→ **Written instruction 1**:
Can you write out, word for word, the part of the Billesdon Brook article from "She beat multiple" to "filly turned two."?

§

I can’t be the only one who fell in love with Jeanette McCreery’s filly, raced in partnership with the Pall Mall Partners, when she snatched victory from the jaws of defeat in a Goodwood nursery at two, beating her rivals with a brilliant burst of speed after being buffeted from pillar to post in a roughly run race.
Billesdon Brook returned to Goodwood just over three weeks later to win the Prestige Stakes, but had seemingly been beaten fair and square when unplaced in the May Hill Stakes on her last start at two and in the Nell Gwyn Stakes on her debut at three, so punters could be forgiven for sending her off the longest-priced winner of the 1,000 Guineas in history.
She beat multiple Group 1 winners Laurens, Happily and Wild Illusion at Newmarket that day but didn’t win again until the age of four, when she took a Listed race at Chelmsford, the Oak Tree Stakes at her beloved Goodwood and the Sun Chariot Stakes back on the Rowley Mile – an important second top-level success that proved the first had been no fluke.
Billesdon Brook had an unusually busy campaign for a Classic-winning filly, making 26 starts over four seasons, put her industrious and amiable regular jockey Sean Levey on the map and paid a poignant tribute to McCreery’s late husband Bob, a stalwart of the British breeding scene who had passed away a week before the filly turned two.
She was, then, fully deserving of the fan club she amassed, and her Dubawi colt will, I’m sure, be the object of fevered interest if he goes to the sales and abundant good will when he gets to the racecourse.
Billesdon Brook joins a sad but select group of top-class racemares who died young and left only one foal.
A similar fate befell one of her predecessors on the 1,000 Guineas roll of honour in the mighty Rockfel, who had started her career in a seller at two but added the Oaks and Champion Stakes to her CV at three in 1938.
She died from what contemporary reports called “internal trouble” in the November after she produced her only foal, a Hyperion colt called Rockefella, who won a few races and had once been fancied for the Derby but missed the race due to training difficulties.
Rockefella went on to sire Rockavon, a 66-1 winner of the 2,000 Guineas for Scotland, and Outcrop, who beat the Queen’s filly Amicable to win the Yorkshire Oaks, as well as Rocchetta, the dam of Middle Park Stakes winner and influential sire Sharpen Up.
There are a few more recent international examples of outstanding but ill-starred racemares who left only one foal too.
Royal Delta won six Grade 1s in the US including back-to-back Breeders’ Cup Ladies’ Classics, as the Distaff was known at the time, but died from complications when delivering her only foal, a Galileo filly, in 2017.
The filly was named Delta’s Royalty, and was trained by Roger Varian for owner-breeder Benjamin Leon to win a Kempton maiden on her debut, but failed to go on from that. She was covered by Dubawi for the first time last year.

§

→ **Written instruction 2**:
Could you repeat the records below from the line with "Image resolution: width=832" to the line with "point(165,377)", both ends included, leaving out the pictures?

→ **Data for processing**:
§

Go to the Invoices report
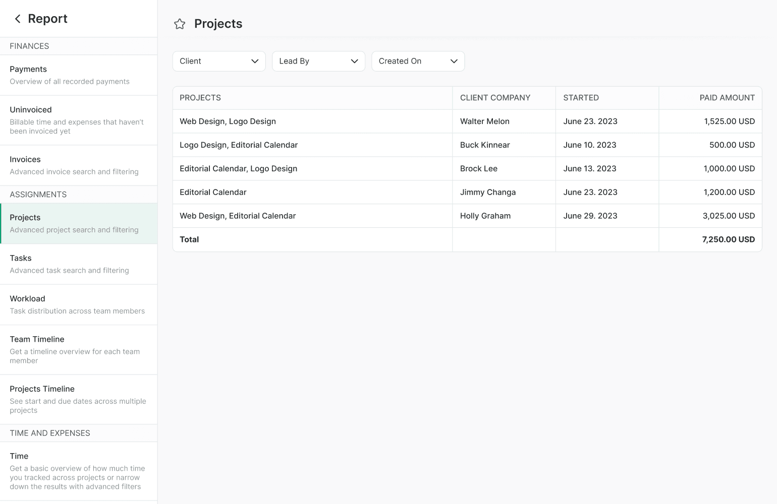 tap(79, 165)
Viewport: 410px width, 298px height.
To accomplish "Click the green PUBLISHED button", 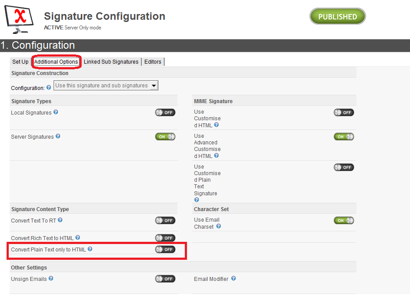I will click(338, 17).
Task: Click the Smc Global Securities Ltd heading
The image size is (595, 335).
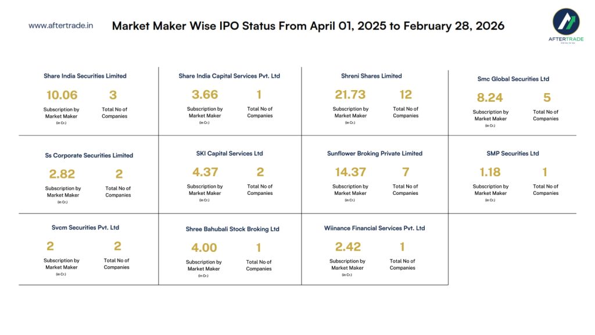Action: pos(512,79)
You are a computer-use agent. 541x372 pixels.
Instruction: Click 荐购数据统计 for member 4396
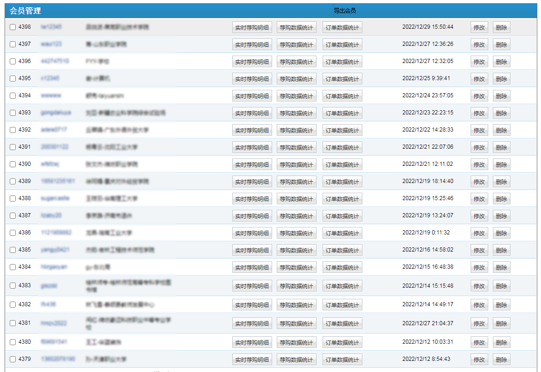pyautogui.click(x=296, y=62)
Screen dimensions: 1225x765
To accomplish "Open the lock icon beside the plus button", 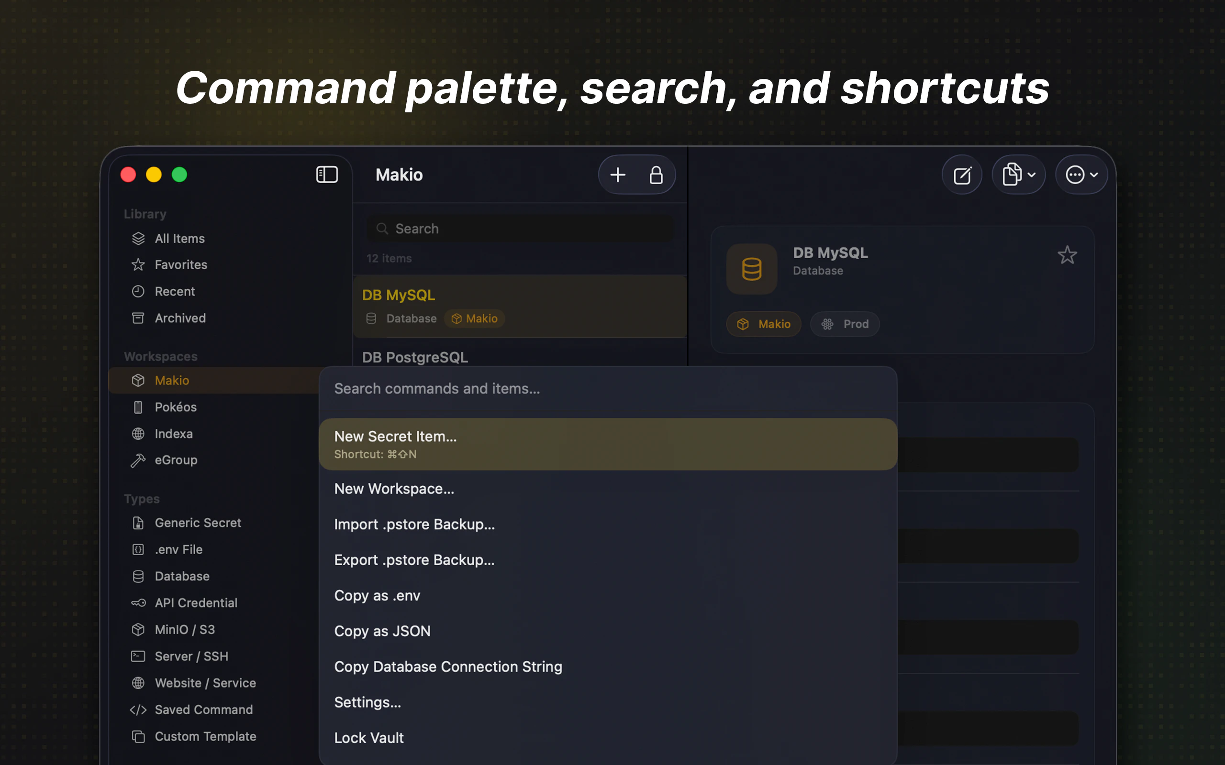I will 657,175.
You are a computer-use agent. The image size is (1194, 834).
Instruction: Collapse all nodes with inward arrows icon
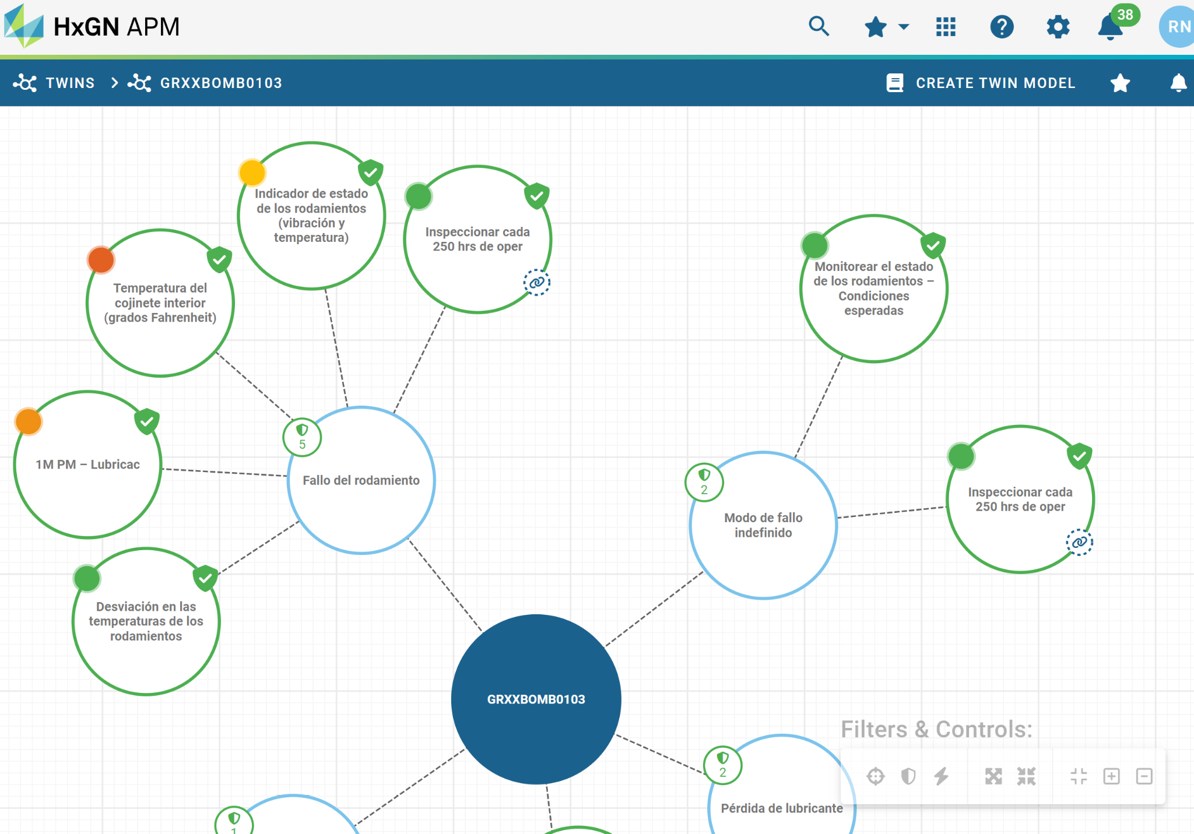(1026, 776)
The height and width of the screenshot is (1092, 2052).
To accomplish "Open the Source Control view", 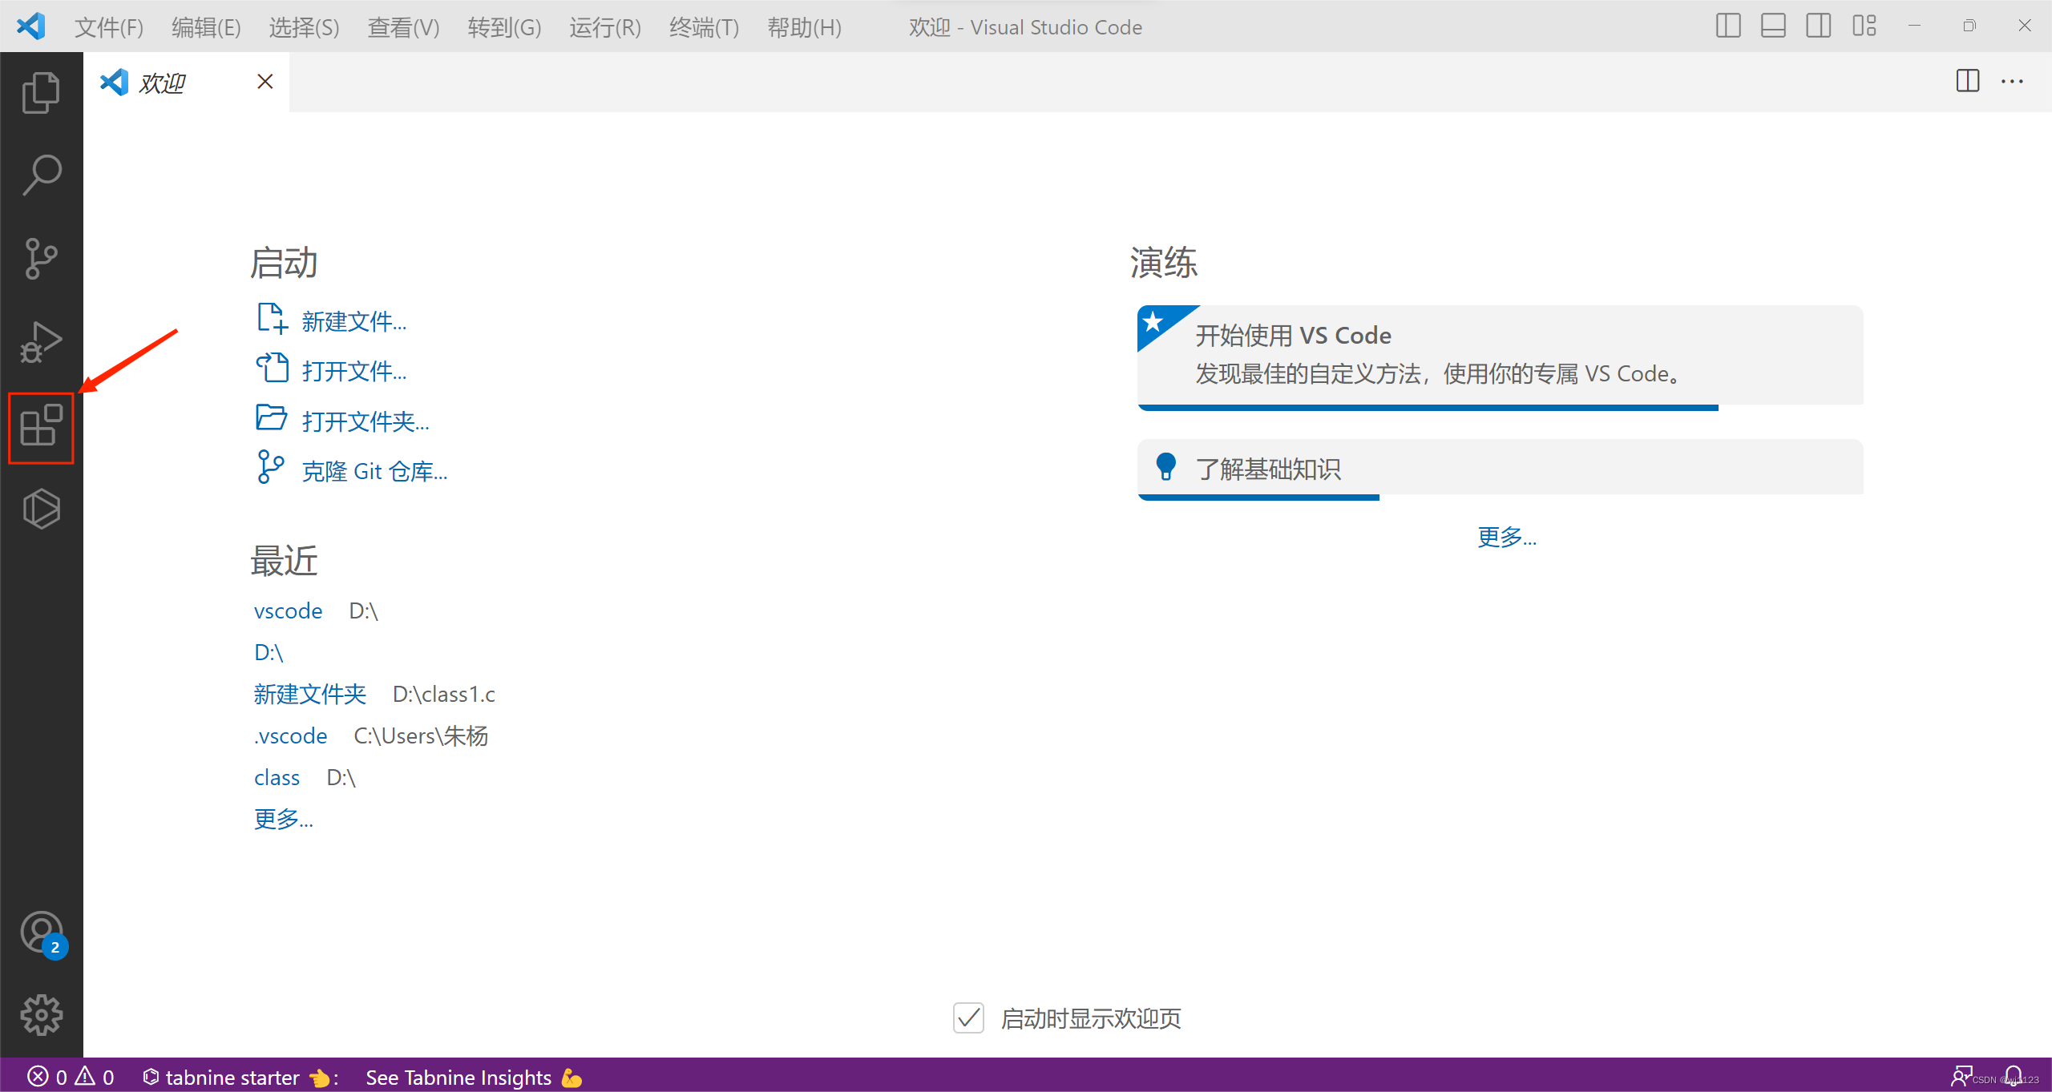I will click(x=41, y=258).
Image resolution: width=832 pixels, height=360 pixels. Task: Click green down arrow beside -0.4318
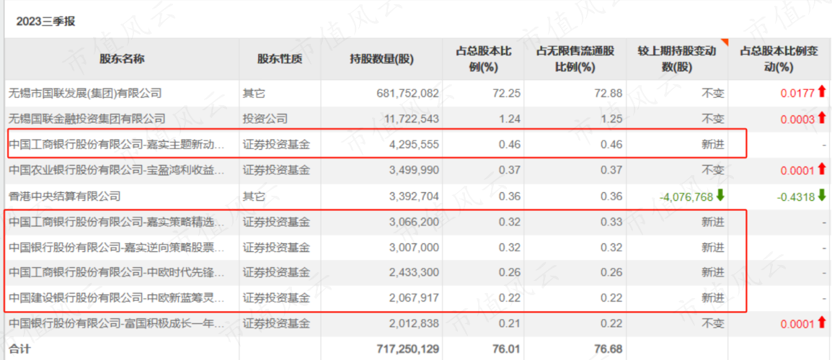(x=822, y=196)
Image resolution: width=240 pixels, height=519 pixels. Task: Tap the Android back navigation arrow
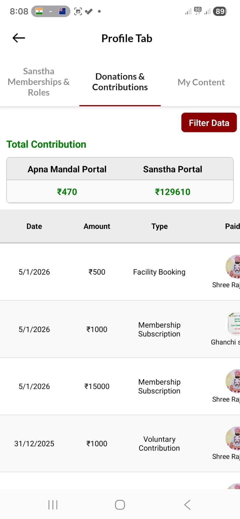(x=187, y=504)
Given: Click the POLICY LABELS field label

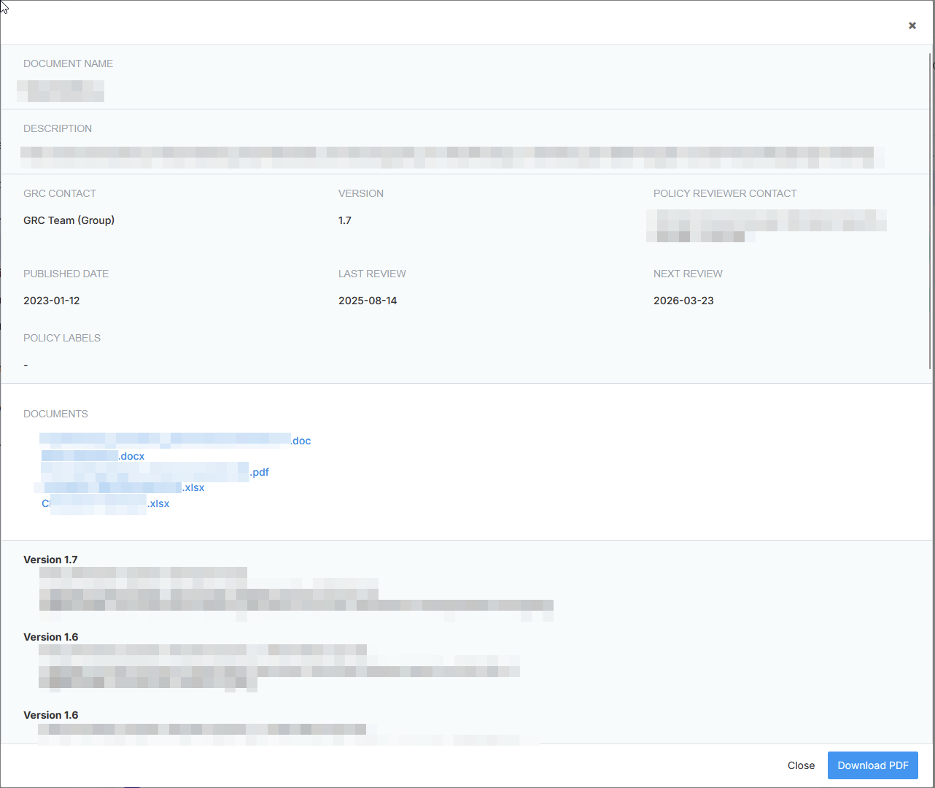Looking at the screenshot, I should [62, 338].
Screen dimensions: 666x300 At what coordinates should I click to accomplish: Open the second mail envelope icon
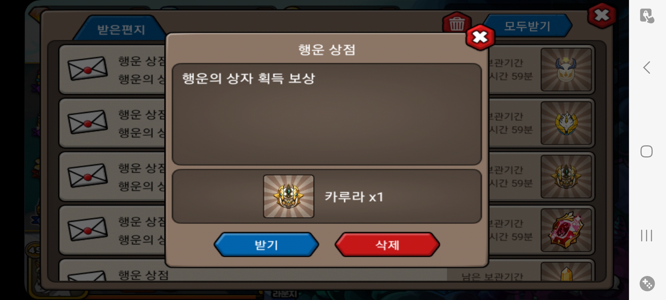(87, 122)
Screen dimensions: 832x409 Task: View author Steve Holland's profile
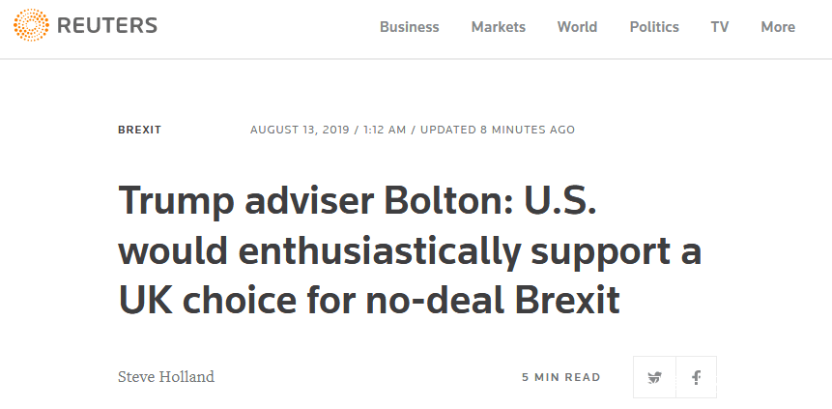point(165,377)
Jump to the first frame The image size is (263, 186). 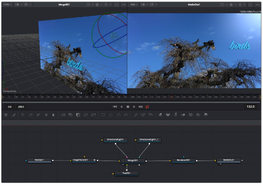[x=115, y=107]
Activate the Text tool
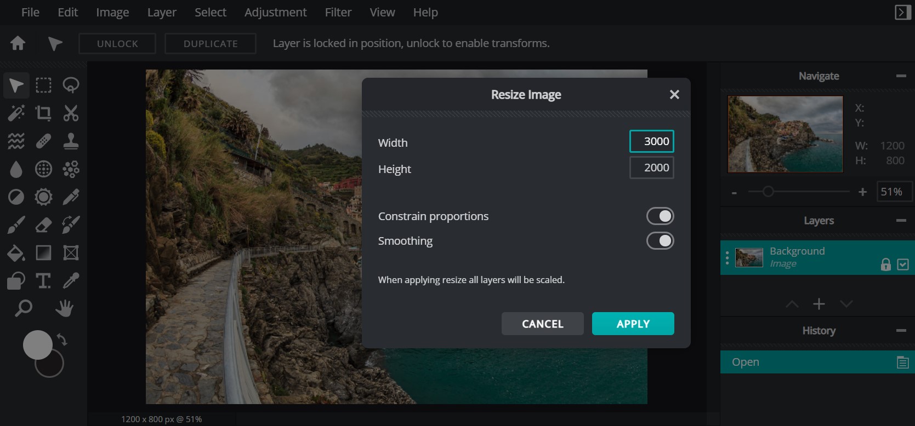Image resolution: width=915 pixels, height=426 pixels. (43, 281)
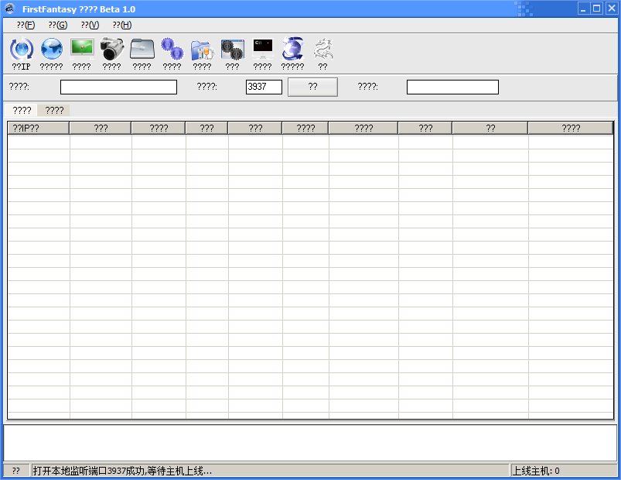Screen dimensions: 621x480
Task: Open the (V) menu in menu bar
Action: [90, 25]
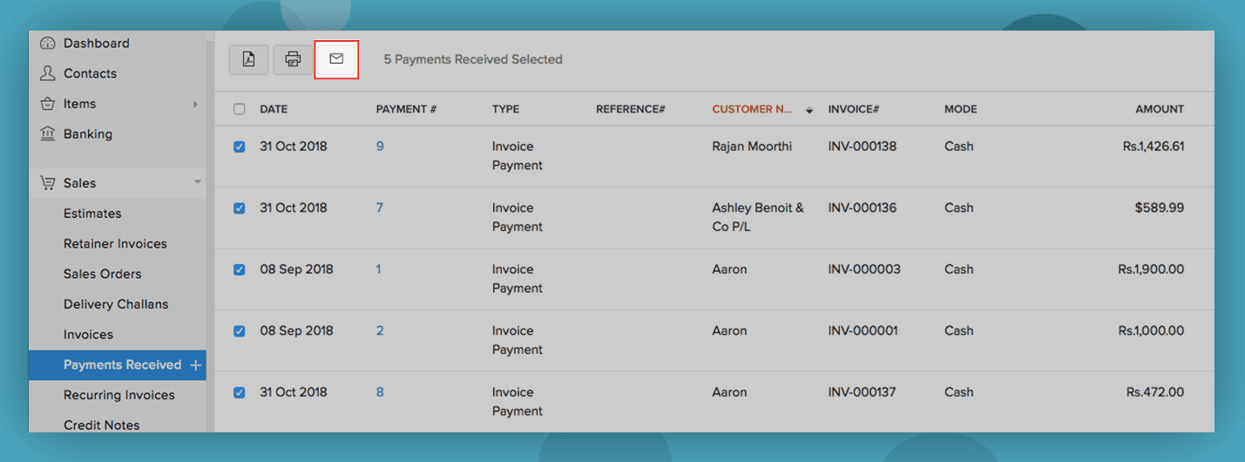Open payment number 8 link
1245x462 pixels.
pyautogui.click(x=380, y=392)
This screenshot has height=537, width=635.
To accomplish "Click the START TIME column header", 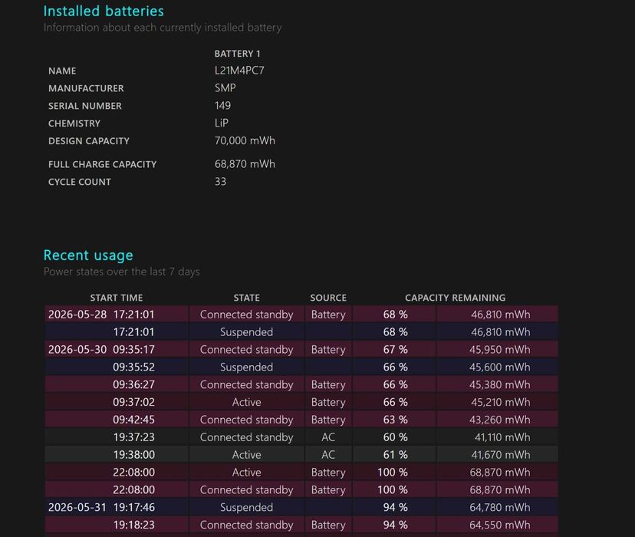I will click(x=117, y=298).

§

→ **Task result 1**:
She beat multiple Group 1 winners Laurens, Happily and Wild Illusion at Newmarket that day but didn’t win again until the age of four, when she took a Listed race at Chelmsford, the Oak Tree Stakes at her beloved Goodwood and the Sun Chariot Stakes back on the Rowley Mile – an important second top-level success that proved the first had been no fluke.
Billesdon Brook had an unusually busy campaign for a Classic-winning filly, making 26 starts over four seasons, put her industrious and amiable regular jockey Sean Levey on the map and paid a poignant tribute to McCreery’s late husband Bob, a stalwart of the British breeding scene who had passed away a week before the filly turned two.

→ **Task result 2**:
Image resolution: width=832 pixels, height=360 pixels. Task: Click green down arrow beside -0.4318
(x=822, y=196)
Image resolution: width=240 pixels, height=519 pixels. Task: Tap the Android back navigation arrow
(x=187, y=504)
Given: Click the POLICY LABELS field label

Looking at the screenshot, I should [62, 338].
Screen dimensions: 666x300 At what coordinates should I click to accomplish: Open the second mail envelope icon
(87, 122)
Screen dimensions: 832x409 Task: View author Steve Holland's profile
point(165,377)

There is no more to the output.